O presidente Jair Bolsonaro afirmou nesta 2ª feira (25.jan.2021) que a China autorizou a exportação de 5.400 litros de insumos para a CoronaVac, vacina desenvolvida pela farmacêutica chinesa Sinovac e produzida, no Brasil, pelo Instituto Butantan.

 A Embaixada da China nos informou, pela manhã, que a exportação dos 5.400 litros de insumos para a vacina CoronaVac foi aprovada e já estão em área aeroportuária para pronto envio ao Brasil, chegando nos próximos dias”, escreveu em suas contas oficiais nas redes sociais.

Além dos insumos necessários para a continuidade da produção da CoronaVac no Brasil, o presidente Bolsonaro citou a vacina desenvolvida pela AstraZeneca e Universidade de Oxford e produzida pela Fiocruz (Fundação Oswaldo Cruz). Disse, sem mais detalhes, que os insumos desse último imunizante estão com “liberação sendo acelerada”.

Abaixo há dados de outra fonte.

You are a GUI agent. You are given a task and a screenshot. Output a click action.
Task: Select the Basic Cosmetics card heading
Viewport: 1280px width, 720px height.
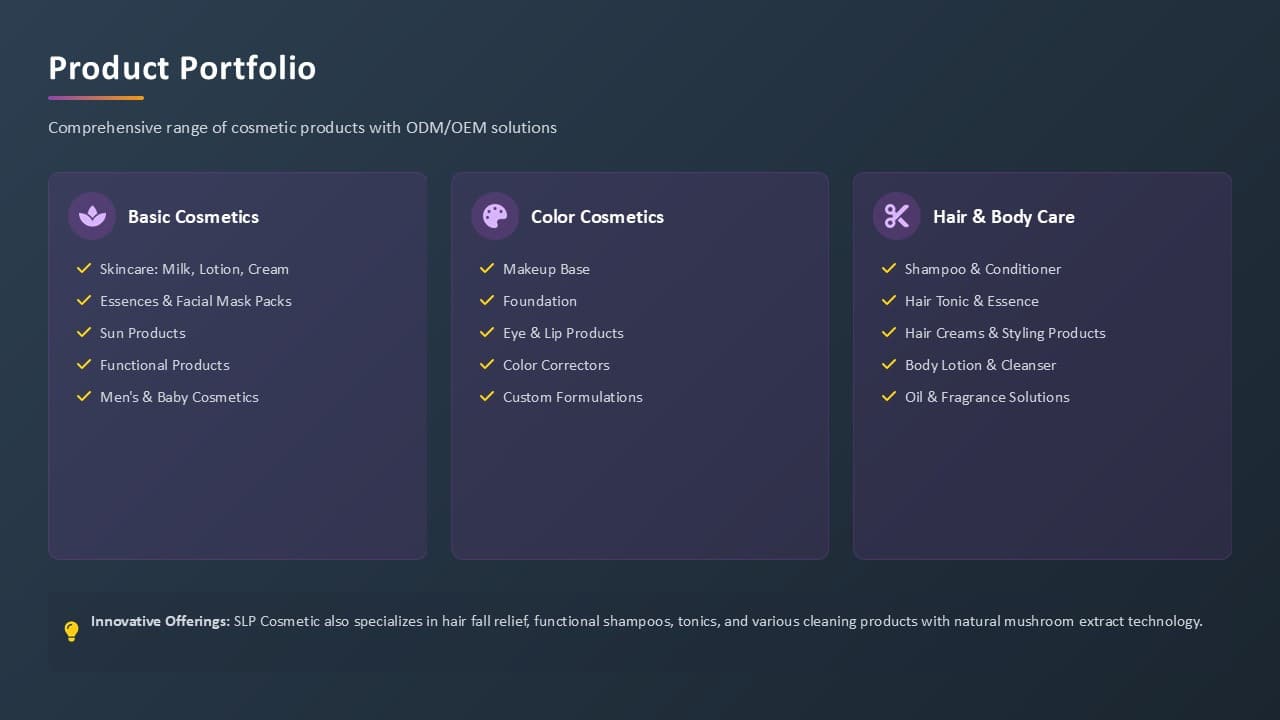click(x=193, y=217)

Por meio do canal oficial do Telegram, o presidente enviou a mensagem e uma foto com o presidente da China, Xi Jinping. Agradeceu a “sensibilidade” do governo chinês e, nominalmente, o “empenho”  dos ministros Ernesto Araújo (Relações Exteriores), Eduardo Pazuello (Saúde) e Tereza Cristina (Agricultura).

Em vídeo divulgado na conta oficial do ministro Onyx Lorenzoni (Cidadania) no Twitter, Pazuello diz que a previsão de chegada dos insumos é “até o final desta semana”.  Completou dizendo que o recebimento dos materiais da China garantirá “a continuidade da fabricação e distribuição das vacinas”. 

Na 5ª feira (20.jan), o diretor do Instituto Butantan, Dimas Covas, disse que a matéria-prima usada na produção da CoronaVac “já foi quase que totalmente processada”. Ele pediu que o governo federal se empenhasse para acelerar a importação dos insumos da China.

Peço ao nosso presidente [Jair Bolsonaro] e ao nosso ministro das Relações Exteriores [Ernesto Araújo] que nos ajude a aplainar essa relação com a China e que haja procedimentos, haja solicitação para que os procedimentos burocráticos para esta exportação aconteçam no mais curto período de tempo”, disse Covas.

A vacinação contra o coronavírus começou no Brasil com a distribuição de 6 milhões de doses da CoronaVac importadas da China. No entanto, a expectativa é que a imunização só avance depois do início da fabricação das vacinas no Instituto Butantan e na Fiocruz. O processo depende da chegada dos insumos ao país.